If you have heard me speak or have read my website you will know how much I dislike writing. Finding the right words to put in the right places is highly focussed work, intense and difficult. I wouldn’t mind writing had I not learnt from long years of experience how deeply attracted children are to great writing, as opposed to ordinary writing. They love great writing. They want it re-read many times over. They’re uplifted by it, hypnotised, enchanted, spellbound.

Ordinary writing bores them senseless. We all know ordinary writing when we see it, especially when we try to read it to children restless with lack of interest, who look away from the book, play with the Velcro on their shoes, or scoot around the room. Ordinary writing has tiresome plots with so-what endings, characters without character, banal word choice, and themes that make children roll their eyes to the ceiling. It’s the kind of writing that you read in school readers and it comes all too easily off the pen.

It comes off my own pen all too often. A few years ago I was so dispirited about my literary career that I phoned my editor in California and my agent in Melbourne and wept. I told them I hated writing, I’d lost the talent for it, I would never write again and I’d decided to resign from writing altogether. I was in Chicago at the time. I can see the hotel room where I made the resignation calls.

My agent and the editor were calm and kind.

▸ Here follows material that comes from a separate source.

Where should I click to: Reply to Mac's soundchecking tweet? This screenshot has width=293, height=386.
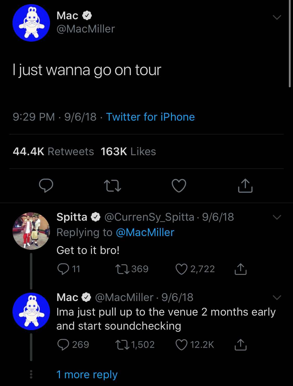[x=63, y=345]
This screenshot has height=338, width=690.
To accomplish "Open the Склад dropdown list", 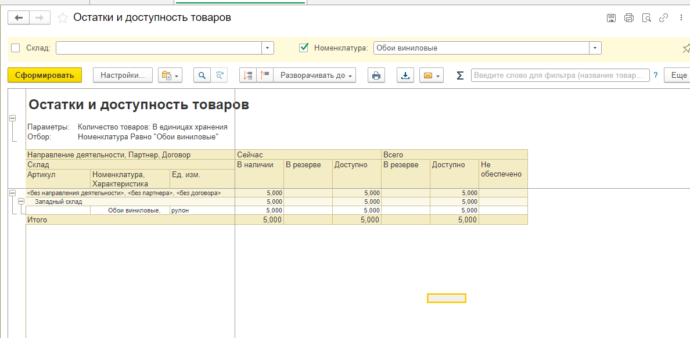I will coord(268,48).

They didn’t mock. Neither did they attempt to dissuade me from my path. They did say I could kill off The Hungry Giant, a preachy story that had been dragging me down for over two years. They told me to bury the hungry giant and never to think of exhuming him.

I relaxed. I slept and slept. And a week later, on the long plane journey home from America via Boston-London-Singapore-Sydney-and-Adelaide, I wrote two new stories for babies: one about two little monkeys, and the other about fingers and toes. I know! Resign one day, write two stories the next! I felt a little foolish, I admit.

It usually takes me over two years to write a book of 500 words, yet suddenly, miraculously, two new stories had arrived, unannounced, over 40 hours. Both stories were accepted for publication within hours of my having landed. I was a born-again writer. I can’t explain how it happened and have little hope that it will ever happen again.

One of the stories I wrote on the plane was Ten Little Fingers and Ten Little Toes, illustrated by Helen Oxenbury in her heavenly ‘baby’ style. Imagine the illustrations of babies on each page, from a different part of the world. Better still, purchase the book and see for yourself!

It begins: ‘There was one little baby who was born far away, 
and another who was born on the very next day. 
And both of these babies—as everyone knows—had ten little fingers and ten little toes.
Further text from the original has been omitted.